Medicare obviously is a big part of the problem, but the fraud-riddled Medicaid program may be even worse.

The program is a nightmare for both federal taxpayers and state taxpayers.

In an article for the Daily Caller, John Graham of the Independent Institute has some very grim analysis of the fiscal black hole otherwise known as Medicaid.

In 2014, total Medicaid spending is projected to grow 12.8 percent because Obamacare has added about 8 million dependents. A large minority of states have chosen to increase residents’ eligibility for Medicaid by expanding coverage to adults making up to 138 percent of the federal poverty level. Unfortunately, more states are likely to expand this welfare program. This is expected to result in a massive increase in the number of Medicaid dependents: From 73 million in 2013 to 93 million in 2024. Medicaid spending is expected to grow by 6.7 percent in 2015, and 8.6 percent in 2016. For 2016 to 2023, spending growth is projected to be 6.8 percent per year on average. This comprises a massive increase in welfare dependency and burden on taxpayers.

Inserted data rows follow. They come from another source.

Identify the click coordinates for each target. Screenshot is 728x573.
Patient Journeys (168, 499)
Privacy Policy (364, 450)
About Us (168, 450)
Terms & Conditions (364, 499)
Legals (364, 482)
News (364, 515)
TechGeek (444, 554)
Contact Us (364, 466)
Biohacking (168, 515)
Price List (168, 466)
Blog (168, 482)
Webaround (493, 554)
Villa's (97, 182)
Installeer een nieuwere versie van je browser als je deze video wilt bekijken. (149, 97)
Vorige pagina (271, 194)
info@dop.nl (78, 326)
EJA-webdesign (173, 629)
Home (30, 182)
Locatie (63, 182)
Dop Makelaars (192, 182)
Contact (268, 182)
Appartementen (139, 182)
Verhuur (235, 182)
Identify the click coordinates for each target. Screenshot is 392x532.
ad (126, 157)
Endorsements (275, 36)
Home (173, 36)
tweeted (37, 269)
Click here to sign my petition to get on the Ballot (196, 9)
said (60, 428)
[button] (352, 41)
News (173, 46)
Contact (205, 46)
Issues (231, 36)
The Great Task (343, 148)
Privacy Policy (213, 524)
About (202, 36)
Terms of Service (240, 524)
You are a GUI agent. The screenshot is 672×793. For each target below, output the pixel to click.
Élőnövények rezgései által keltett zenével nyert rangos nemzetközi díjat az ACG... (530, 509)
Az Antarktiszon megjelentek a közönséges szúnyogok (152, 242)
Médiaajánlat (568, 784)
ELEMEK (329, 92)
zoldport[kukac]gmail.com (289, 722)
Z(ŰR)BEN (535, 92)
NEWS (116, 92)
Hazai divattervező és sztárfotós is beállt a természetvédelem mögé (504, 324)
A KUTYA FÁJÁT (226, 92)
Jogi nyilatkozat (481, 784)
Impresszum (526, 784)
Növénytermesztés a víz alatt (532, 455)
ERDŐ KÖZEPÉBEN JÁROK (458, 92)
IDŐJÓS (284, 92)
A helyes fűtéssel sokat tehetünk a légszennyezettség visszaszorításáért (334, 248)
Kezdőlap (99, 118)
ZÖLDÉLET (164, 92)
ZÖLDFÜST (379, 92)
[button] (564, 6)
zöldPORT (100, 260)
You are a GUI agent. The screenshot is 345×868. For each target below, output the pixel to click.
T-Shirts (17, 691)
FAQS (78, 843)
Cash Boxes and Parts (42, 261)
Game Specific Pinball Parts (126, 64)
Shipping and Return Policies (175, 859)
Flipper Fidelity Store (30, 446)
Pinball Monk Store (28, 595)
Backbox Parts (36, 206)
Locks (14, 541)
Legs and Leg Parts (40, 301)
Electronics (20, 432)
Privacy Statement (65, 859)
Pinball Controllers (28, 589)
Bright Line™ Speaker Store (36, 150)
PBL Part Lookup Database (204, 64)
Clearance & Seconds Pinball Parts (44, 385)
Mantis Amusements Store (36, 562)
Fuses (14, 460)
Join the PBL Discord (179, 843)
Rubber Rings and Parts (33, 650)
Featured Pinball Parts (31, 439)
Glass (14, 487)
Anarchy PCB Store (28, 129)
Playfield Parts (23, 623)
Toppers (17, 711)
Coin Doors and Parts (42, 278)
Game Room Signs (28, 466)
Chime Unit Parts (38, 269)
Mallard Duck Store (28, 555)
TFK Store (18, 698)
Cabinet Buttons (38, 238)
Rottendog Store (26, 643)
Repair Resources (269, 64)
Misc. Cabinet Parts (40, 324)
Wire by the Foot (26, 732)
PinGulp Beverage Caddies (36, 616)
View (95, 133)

But the actual numbers may be worse than these projections.

…official estimates often low-ball actual experience. This is because it is hard to grapple with how clever states are at leveraging federal dollars. …The incentive lies in Medicaid’s perverse financing merry-go-round. In a rich state like California, for example, the federal government (pre-Obamacare) spent 50 cents on the dollar for adult dependents. So, if California spent 50 cents, it automatically drew 50 cents from the U.S. Treasury. And most states had a bigger multiplier. Which state politician can resist a deal like that? …The situation will deteriorate because Obamacare’s Medicaid expansion significantly increases states’ perverse incentives to game Medicaid financing. …Newly eligible Medicaid beneficiaries will be fully financed by the federal government for 2014 through 2016. Then, it slides down until the federal government funds 90 percent of their costs starting in 2020, with the states footing 10 percent. Recall the cunning with which states developed ways to abuse federal taxpayers when they could only double their money from Uncle Sam. The new normal is that they will be able to get nine times their money!

By the way, these numbers would be even worse if it wasn’t for the fact that many states refused the lure of “free” federal money to expand Medicaid.

So what’s the solution? Graham suggests federalism is the answer.

A reform in the right direction would be to get rid of the federal match in favor of a block grant, based on a simple measurement of the population in each state, and precisely define a limited federal commitment.

He’s exactly right, at least in the short run.

Let’s copy the success of welfare reform and turn over a fixed amount of money – along with concomitant authority and responsibility – to state governments and let them figure out the best way of delivering health care to lower-income populations.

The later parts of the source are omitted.